## Source data

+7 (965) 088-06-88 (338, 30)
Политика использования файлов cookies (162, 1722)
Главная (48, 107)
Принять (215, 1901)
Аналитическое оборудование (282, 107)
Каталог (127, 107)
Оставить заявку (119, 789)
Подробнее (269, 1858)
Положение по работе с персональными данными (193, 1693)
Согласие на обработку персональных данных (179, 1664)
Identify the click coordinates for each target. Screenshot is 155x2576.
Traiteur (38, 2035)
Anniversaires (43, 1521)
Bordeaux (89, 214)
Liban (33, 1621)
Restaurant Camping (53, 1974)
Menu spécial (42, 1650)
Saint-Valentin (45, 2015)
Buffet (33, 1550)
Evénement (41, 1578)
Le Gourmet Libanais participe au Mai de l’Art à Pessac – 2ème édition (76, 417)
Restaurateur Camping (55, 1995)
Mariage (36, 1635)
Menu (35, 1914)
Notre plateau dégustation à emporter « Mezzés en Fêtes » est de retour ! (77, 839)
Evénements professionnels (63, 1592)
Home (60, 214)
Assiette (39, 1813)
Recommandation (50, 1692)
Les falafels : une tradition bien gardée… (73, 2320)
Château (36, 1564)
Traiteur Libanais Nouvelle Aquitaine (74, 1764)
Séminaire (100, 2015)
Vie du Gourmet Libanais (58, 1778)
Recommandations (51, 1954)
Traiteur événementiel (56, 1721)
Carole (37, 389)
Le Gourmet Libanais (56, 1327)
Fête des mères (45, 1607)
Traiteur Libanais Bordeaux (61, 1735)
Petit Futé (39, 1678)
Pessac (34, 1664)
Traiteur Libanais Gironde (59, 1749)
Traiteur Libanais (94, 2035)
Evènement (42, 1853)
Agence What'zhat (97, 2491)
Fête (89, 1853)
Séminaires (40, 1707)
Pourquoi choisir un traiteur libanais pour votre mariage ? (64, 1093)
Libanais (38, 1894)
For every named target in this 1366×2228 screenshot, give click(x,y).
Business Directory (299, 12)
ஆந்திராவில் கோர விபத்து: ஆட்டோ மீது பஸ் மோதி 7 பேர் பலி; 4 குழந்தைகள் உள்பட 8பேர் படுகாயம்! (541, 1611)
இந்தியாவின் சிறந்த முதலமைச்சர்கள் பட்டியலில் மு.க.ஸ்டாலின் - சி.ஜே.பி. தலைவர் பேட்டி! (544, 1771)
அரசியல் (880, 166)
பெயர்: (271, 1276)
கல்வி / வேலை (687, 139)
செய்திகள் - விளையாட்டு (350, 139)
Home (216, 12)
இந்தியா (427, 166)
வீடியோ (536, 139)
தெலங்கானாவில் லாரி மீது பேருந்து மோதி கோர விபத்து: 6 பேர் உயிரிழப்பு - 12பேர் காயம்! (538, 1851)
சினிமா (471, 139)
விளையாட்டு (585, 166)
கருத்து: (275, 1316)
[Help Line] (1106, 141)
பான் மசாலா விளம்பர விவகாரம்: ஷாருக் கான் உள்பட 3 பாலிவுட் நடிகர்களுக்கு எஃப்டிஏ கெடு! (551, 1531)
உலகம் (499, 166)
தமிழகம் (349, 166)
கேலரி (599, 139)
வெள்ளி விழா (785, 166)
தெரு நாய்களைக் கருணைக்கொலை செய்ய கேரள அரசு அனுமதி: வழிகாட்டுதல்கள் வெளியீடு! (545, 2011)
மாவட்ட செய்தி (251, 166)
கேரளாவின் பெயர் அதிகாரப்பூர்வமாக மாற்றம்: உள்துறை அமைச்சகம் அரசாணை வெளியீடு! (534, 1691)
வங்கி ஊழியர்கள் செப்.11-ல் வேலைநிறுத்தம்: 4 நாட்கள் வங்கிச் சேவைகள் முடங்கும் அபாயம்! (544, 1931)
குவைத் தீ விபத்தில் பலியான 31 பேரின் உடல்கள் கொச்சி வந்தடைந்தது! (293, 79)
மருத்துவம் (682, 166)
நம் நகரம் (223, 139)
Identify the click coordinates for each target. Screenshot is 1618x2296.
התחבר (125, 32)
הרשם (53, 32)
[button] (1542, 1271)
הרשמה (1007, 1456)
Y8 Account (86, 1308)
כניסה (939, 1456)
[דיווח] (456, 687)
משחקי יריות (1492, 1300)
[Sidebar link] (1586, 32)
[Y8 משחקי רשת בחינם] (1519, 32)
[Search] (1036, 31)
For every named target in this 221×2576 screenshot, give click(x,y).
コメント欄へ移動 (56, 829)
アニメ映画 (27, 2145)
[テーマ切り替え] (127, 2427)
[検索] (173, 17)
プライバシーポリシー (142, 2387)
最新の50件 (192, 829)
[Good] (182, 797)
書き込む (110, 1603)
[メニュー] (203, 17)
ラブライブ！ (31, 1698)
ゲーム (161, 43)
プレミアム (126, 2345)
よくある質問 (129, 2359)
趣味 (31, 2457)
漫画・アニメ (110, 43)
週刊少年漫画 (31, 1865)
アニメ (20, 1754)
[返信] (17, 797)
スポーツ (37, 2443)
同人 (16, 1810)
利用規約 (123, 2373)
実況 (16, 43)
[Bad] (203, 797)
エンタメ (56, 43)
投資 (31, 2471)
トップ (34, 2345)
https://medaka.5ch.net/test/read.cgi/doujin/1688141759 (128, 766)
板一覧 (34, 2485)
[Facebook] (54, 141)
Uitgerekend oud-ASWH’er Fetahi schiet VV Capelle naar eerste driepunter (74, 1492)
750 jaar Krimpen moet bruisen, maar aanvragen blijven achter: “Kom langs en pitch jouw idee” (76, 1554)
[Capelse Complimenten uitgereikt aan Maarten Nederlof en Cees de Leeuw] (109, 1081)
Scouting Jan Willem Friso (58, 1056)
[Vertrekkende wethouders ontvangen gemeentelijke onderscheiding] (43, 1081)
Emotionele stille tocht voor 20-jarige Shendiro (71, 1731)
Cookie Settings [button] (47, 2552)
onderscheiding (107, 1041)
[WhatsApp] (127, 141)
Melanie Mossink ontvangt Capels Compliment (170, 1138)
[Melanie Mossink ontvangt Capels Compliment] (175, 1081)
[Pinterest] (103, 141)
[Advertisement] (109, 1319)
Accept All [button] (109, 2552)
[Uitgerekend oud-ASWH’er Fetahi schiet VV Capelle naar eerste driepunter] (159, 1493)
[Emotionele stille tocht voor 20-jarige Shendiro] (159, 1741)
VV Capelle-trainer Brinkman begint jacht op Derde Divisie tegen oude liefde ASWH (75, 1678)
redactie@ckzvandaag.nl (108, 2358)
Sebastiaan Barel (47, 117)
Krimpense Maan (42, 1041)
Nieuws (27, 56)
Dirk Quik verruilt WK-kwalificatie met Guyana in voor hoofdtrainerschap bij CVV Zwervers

## What needs to be done
Tail of the listing, starting at the line with "750 jaar Krimpen" and ending at the last line: output it exactly and add nothing.

## Your solution
750 jaar Krimpen moet bruisen, maar aanvragen blijven achter: “Kom langs en pitch jouw idee” (76, 1554)
[Capelse Complimenten uitgereikt aan Maarten Nederlof en Cees de Leeuw] (109, 1081)
Scouting Jan Willem Friso (58, 1056)
[Vertrekkende wethouders ontvangen gemeentelijke onderscheiding] (43, 1081)
Emotionele stille tocht voor 20-jarige Shendiro (71, 1731)
Cookie Settings [button] (47, 2552)
onderscheiding (107, 1041)
[WhatsApp] (127, 141)
Melanie Mossink ontvangt Capels Compliment (170, 1138)
[Melanie Mossink ontvangt Capels Compliment] (175, 1081)
[Pinterest] (103, 141)
[Advertisement] (109, 1319)
Accept All [button] (109, 2552)
[Uitgerekend oud-ASWH’er Fetahi schiet VV Capelle naar eerste driepunter] (159, 1493)
[Emotionele stille tocht voor 20-jarige Shendiro] (159, 1741)
VV Capelle-trainer Brinkman begint jacht op Derde Divisie tegen oude liefde ASWH (75, 1678)
redactie@ckzvandaag.nl (108, 2358)
Sebastiaan Barel (47, 117)
Krimpense Maan (42, 1041)
Nieuws (27, 56)
Dirk Quik verruilt WK-kwalificatie met Guyana in voor hoofdtrainerschap bij CVV Zwervers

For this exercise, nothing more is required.